Assad se cache également derrière la carte de «dialogue», qui fait partie du jeu pratiqué par les alliés puissants tout comme par les prétendus amis de la révolution. Même au cours de ce dernier week-end [20 au 20 avril] nous avons entendu parler d’une «Geneva approach» [allusion aux négociations entre des personnalités israéliennes et palestiniennes qui donna lieu à un «accord» signé en 2003, sans suite…], un consensus des «Amis de la Syrie» [Conférence réunissant, depuis février 2012, réunissant aussi bien le Maroc, la Tunisie, le Qatar que la France, les Etats-Unis, l’Union européenne, etc.] appelant à une transition, mais qui ne fait aucune mention d’un départ de Assad.

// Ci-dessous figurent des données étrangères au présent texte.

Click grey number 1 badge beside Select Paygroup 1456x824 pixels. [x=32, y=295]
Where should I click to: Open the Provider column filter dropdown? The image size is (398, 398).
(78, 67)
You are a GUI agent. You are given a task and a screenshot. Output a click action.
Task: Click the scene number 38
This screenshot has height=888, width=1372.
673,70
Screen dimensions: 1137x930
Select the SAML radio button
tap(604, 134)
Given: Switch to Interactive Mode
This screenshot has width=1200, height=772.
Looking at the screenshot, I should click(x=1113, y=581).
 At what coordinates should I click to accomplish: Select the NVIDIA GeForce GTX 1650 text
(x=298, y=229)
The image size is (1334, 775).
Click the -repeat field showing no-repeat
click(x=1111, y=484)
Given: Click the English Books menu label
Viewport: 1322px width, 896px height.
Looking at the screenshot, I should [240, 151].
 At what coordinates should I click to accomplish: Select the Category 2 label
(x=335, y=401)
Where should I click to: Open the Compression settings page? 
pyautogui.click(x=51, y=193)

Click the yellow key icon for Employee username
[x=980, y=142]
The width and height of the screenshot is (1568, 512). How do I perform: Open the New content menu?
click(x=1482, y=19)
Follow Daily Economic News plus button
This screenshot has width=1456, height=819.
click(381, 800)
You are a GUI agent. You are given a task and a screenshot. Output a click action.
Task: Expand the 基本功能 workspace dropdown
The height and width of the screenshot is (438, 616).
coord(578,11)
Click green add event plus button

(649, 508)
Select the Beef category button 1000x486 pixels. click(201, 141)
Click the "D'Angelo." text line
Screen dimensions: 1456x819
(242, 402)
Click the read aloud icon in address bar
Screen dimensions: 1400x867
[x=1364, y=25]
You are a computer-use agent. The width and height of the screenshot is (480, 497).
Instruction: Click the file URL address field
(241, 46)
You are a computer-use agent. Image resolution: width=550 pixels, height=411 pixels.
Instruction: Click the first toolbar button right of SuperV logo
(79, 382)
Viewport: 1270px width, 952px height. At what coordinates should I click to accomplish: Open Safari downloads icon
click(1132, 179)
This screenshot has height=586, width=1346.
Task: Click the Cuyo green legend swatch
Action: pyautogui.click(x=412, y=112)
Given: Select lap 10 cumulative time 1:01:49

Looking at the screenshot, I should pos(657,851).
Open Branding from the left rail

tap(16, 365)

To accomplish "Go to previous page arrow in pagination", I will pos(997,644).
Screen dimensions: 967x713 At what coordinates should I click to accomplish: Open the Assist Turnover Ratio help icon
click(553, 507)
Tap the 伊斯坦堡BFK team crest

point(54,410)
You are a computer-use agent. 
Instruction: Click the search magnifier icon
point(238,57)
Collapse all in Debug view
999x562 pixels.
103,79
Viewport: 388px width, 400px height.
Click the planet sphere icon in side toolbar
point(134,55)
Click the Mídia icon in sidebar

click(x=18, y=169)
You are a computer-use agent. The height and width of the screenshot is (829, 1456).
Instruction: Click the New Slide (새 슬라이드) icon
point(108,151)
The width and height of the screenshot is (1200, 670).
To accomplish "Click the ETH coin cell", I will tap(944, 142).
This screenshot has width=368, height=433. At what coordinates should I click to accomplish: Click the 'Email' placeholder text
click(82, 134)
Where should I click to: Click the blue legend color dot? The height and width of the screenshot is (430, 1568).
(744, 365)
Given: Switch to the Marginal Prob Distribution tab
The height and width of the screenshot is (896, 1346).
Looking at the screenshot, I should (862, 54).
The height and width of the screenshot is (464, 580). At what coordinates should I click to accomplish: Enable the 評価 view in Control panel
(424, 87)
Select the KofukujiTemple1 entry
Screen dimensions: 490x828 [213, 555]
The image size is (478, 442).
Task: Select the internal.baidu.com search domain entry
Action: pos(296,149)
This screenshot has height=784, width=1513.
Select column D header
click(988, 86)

Immédiatement après cet appel au dialogue, les forces de Assad ont massacré plus de 550 Syriens, dont la plupart ont été abattus à Jdaidet Artouz, une banlieue de Damas, un terrible message à toutes les parties concernées aussi bien en Syrie qu’à l’extérieur du pays.
Ceci nous montre comment la stratégie de survie de Assad est influencée, voire peut-être dirigée, par ses alliés russes. Il est possible que son plan de survie ait été écrit avec le sang des Tchétchènes. Tous ceux qui soutiennent la révolution syrienne doivent en prendre conscience et se préparer pour le long terme. (Traduction A l’Encontre; article publié le 22 avril 2013)
_____
Sarab anime le site Sarabiany; il est entre autres le cofondateur de l’Alliance nationale pour la Syrie (aux Etats-Unis) qui réunit des militants syriens, des groupes de quartier qui soutiennent la «révolution syrienne» dans la perspective de la création d’un Syrie démocratique, libérée de sectarisme confessionnel et ayant une représentation égalitaire entre ses composantes. (Réd. A l’Encontre)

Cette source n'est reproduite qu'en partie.